On October 4, 2022, Nexon announced that its gacha RPG Blue Archive will be split into two versions. Each version will have a different age rating, corresponding to one version having some of its artwork “censored” and the other having the artwork as it exists currently. To be more precise, they will be the “version with adjusted resources” and the “R-18 version.” The R-18 version of the game will have a higher age rating. [Thanks, Automaton!]
Blue Archive Producer Kim Yong-ha explained the situation in a post dated on October 4th. According to Kim, the Korean Game Rating and Administration Committee contacted the team in September 2022. The committee gave them an ultimatum: Adjust the art or adjust the age rating. Kim said that while changing the art would be the simplest option, the team considered adjustments it had already made to the global (English) edition of Blue Archive, when in December 2021 it adjusted artwork for the character Arisu’s story segments. This happened despite earlier promises from October 2021 that the team would not alter artwork for the global version. In light of the blowback from that incident of Blue Archive being “censored,” Kim worried that repeated changes would negatively impact players. Thus the decision was made to raise the age rating of the current game, and produce a second, “all-ages” version of the app with “adjusted resources”.
The version with adjusted resources will “undergo a thorough review” so as to keep the “visual personalities” of the characters. It will also not affect player accounts, so you can play either version without losing progress. Blue Archive will become an R-18 game in Korea.
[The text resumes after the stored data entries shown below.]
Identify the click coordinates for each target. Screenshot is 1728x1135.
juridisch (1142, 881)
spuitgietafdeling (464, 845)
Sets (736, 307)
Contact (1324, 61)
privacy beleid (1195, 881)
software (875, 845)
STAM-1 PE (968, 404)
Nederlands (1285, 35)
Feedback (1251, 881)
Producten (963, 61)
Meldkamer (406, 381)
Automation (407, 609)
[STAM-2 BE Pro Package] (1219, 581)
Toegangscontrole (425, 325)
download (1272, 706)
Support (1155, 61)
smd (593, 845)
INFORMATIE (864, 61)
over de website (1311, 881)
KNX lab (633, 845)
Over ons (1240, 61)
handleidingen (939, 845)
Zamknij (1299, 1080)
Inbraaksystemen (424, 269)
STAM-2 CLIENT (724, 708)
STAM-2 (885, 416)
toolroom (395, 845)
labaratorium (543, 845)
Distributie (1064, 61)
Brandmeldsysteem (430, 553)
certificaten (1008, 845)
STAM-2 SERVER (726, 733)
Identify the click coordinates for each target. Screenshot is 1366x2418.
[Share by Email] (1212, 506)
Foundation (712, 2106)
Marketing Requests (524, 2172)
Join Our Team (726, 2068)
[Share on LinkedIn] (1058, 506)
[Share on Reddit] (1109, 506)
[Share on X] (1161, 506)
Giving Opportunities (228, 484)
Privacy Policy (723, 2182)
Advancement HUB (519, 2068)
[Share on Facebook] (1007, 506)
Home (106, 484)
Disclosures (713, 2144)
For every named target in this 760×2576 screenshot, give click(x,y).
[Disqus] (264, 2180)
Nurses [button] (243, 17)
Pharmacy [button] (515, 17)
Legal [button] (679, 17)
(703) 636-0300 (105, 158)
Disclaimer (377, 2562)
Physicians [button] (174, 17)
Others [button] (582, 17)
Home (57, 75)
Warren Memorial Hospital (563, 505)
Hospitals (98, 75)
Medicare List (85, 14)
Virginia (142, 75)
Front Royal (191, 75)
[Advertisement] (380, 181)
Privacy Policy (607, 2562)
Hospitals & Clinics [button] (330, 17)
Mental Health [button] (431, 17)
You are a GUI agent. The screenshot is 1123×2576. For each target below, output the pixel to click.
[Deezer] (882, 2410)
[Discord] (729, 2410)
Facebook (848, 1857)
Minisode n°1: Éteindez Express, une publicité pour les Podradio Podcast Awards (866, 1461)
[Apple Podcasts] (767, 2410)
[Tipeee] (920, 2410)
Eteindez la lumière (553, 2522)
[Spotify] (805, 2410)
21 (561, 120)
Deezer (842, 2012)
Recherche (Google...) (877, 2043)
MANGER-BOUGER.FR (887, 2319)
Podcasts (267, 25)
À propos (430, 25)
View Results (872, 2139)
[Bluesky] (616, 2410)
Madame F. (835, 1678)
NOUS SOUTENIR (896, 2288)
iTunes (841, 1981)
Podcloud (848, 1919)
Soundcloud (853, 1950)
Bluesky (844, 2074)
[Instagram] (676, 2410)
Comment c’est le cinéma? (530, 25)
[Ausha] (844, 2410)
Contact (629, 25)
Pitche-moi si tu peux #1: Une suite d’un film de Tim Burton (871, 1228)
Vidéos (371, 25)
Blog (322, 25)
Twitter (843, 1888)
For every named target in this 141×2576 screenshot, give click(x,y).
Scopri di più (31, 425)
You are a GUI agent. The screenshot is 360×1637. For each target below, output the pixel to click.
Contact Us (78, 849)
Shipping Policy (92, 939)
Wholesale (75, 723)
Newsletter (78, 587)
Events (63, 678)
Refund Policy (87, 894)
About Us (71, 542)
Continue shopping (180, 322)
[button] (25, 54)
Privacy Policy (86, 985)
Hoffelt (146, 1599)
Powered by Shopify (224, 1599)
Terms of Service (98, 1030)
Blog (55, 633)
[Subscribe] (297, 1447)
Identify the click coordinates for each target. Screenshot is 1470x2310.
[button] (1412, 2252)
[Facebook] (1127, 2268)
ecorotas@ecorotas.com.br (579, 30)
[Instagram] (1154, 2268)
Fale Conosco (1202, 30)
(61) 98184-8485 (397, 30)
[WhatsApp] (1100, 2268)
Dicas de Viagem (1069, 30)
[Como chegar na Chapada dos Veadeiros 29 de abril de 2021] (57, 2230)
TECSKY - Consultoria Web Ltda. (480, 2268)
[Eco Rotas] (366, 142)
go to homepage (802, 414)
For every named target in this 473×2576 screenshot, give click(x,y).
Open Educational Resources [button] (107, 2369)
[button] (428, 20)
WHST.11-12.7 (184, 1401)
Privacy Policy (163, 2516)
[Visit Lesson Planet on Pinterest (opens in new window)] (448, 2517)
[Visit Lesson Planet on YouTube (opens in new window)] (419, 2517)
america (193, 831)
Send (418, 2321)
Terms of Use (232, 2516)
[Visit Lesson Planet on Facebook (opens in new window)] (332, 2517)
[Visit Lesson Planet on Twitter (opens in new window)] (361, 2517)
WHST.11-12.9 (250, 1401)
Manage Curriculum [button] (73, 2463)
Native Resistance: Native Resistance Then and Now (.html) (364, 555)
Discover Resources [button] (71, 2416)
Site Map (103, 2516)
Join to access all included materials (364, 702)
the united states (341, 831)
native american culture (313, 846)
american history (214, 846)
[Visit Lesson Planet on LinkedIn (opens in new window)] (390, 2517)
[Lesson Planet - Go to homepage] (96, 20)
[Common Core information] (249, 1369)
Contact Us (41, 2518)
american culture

Meanwhile, the adjusted version will come out some time in the future.
This is not the first time that a game studio has had to implement artwork changes due following government intervention. In China, HoYoVerse changed the default outfits of characters Jean, Amber, Rosaria, and Mona in Genshin Impact to cover up more skin. The global editions received the adjusted versions as optional cosmetics. Blue Archive is also not the first game to have “censored” versions with separate age ratings. Some of DMM Games’s titles are the same, and many adults-only games are sold on storefront like Steam in their all-ages incarnations, with optional patches or DLC to unlock the spicier content. But it is rare that a studio chooses to split a game in such a way after launch.
Blue Archive is readily available on mobile devices.